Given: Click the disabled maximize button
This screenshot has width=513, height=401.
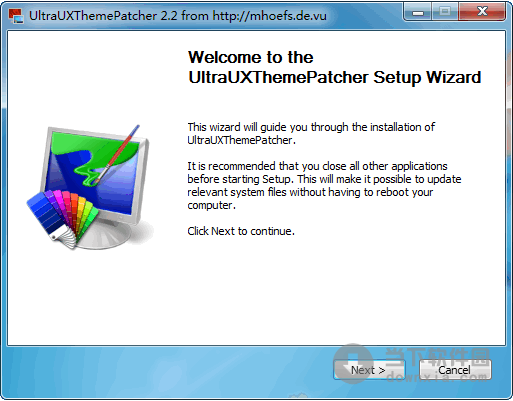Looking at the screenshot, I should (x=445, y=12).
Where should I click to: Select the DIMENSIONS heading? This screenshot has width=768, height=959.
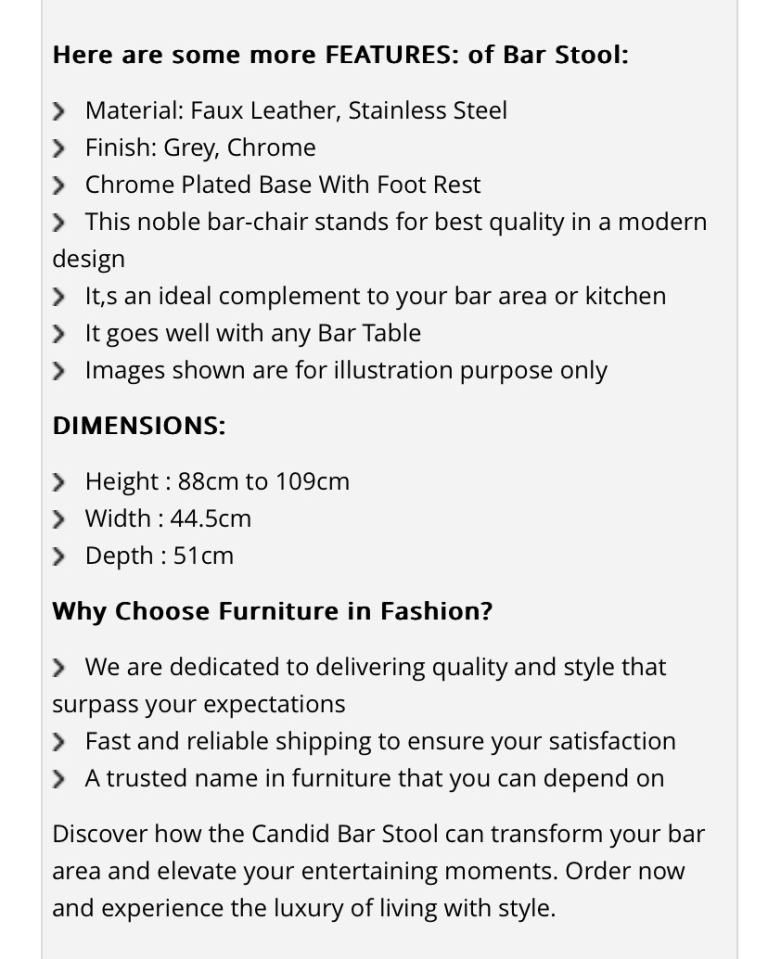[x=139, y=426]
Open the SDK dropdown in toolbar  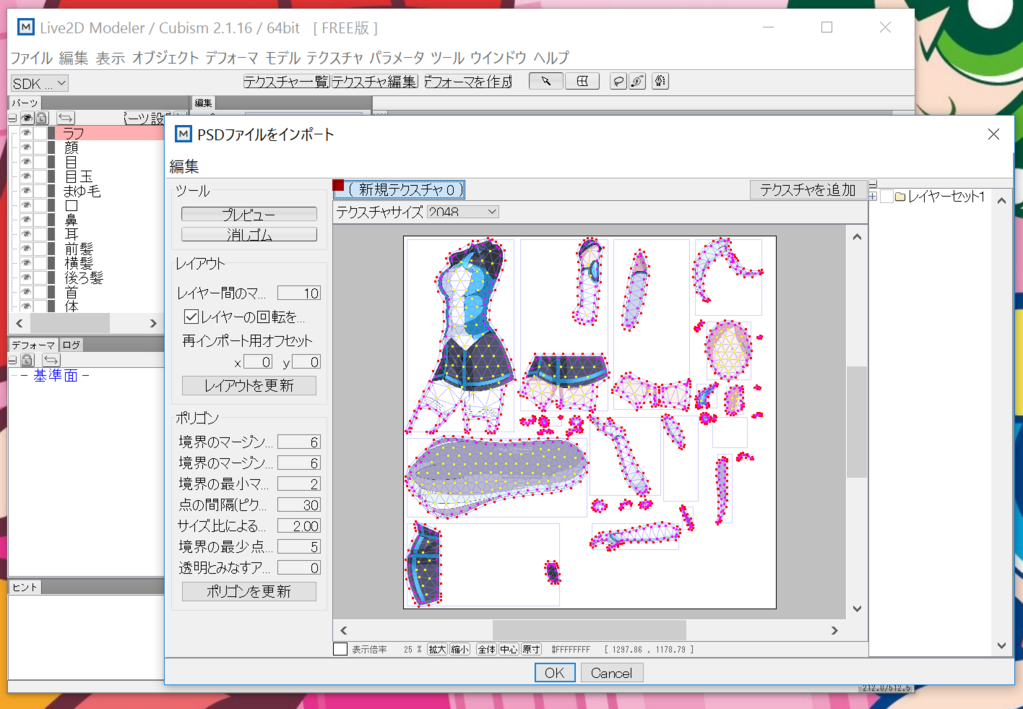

▬▬▬▬▬▬

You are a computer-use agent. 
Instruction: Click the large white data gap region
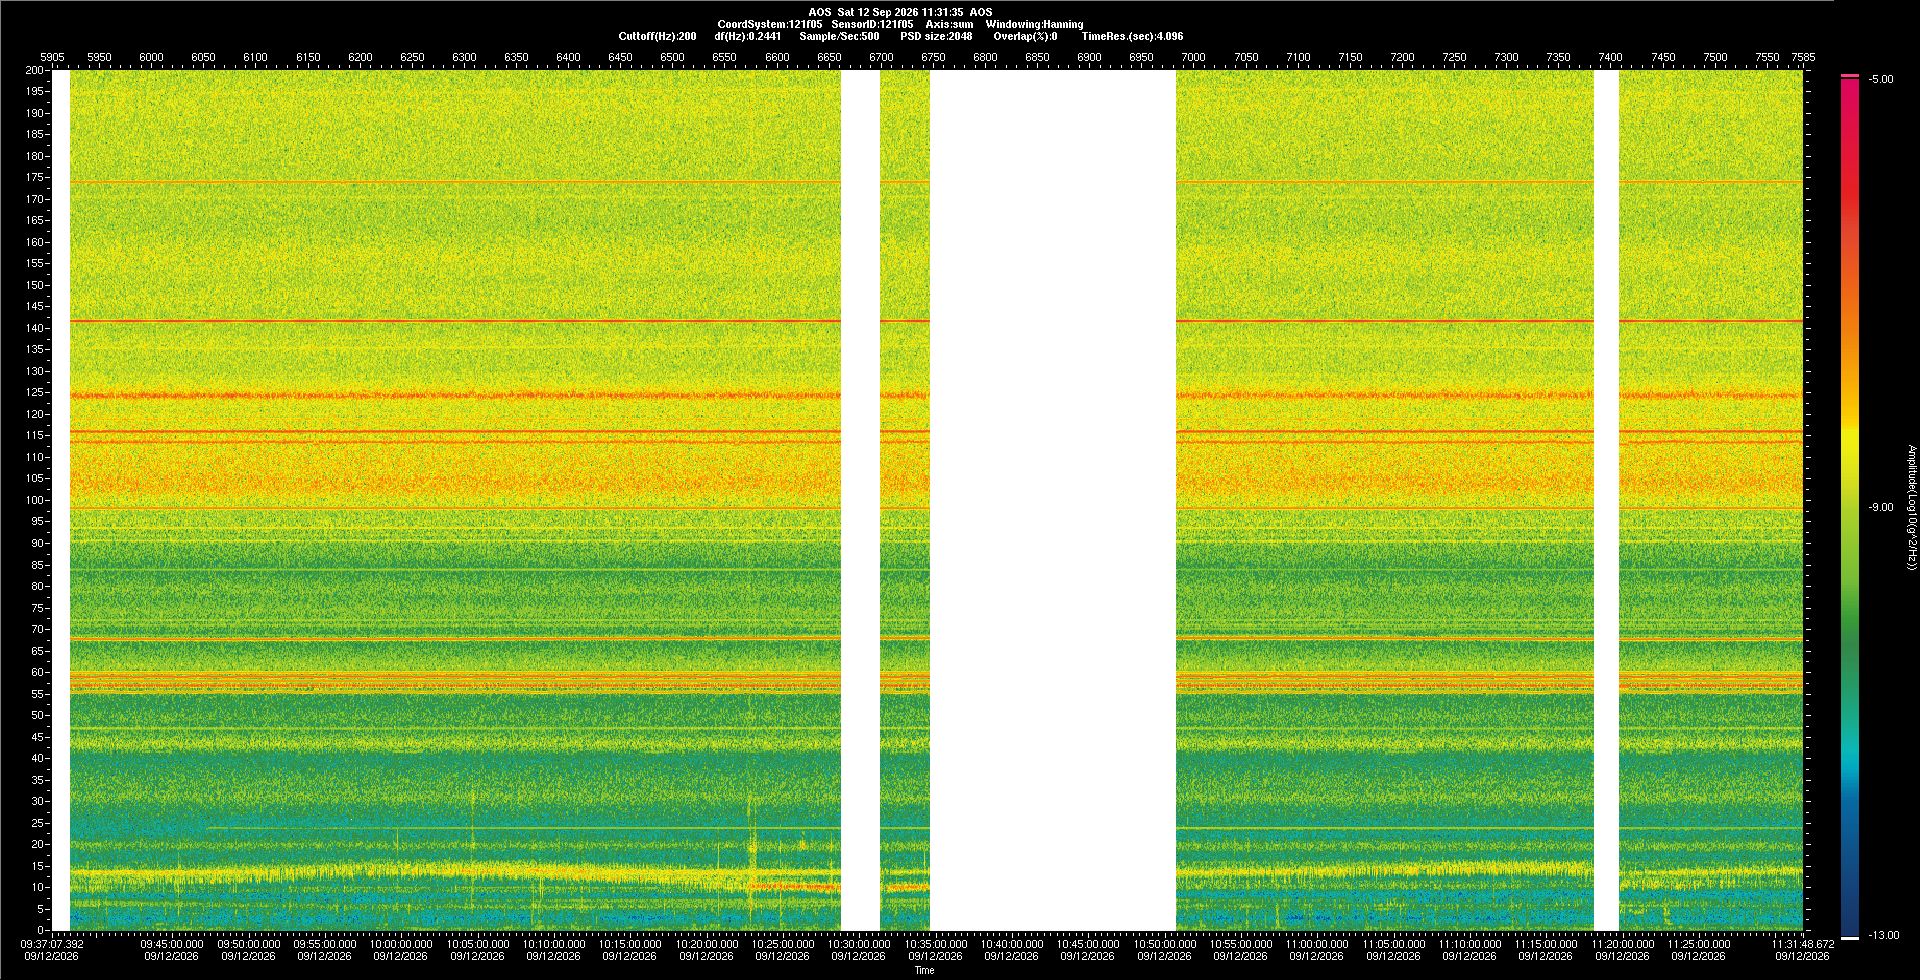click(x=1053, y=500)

▬▬▬▬▬▬

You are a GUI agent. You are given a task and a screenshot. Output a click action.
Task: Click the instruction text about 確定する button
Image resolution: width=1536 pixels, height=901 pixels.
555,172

▬▬▬▬▬▬

◆ TASK TO COMPLETE: The answer is each line in which the word "button" occurs, copied from the material above.

◆ SOLUTION:
Given: Click the disabled maximize button
Task: Click the instruction text about 確定する button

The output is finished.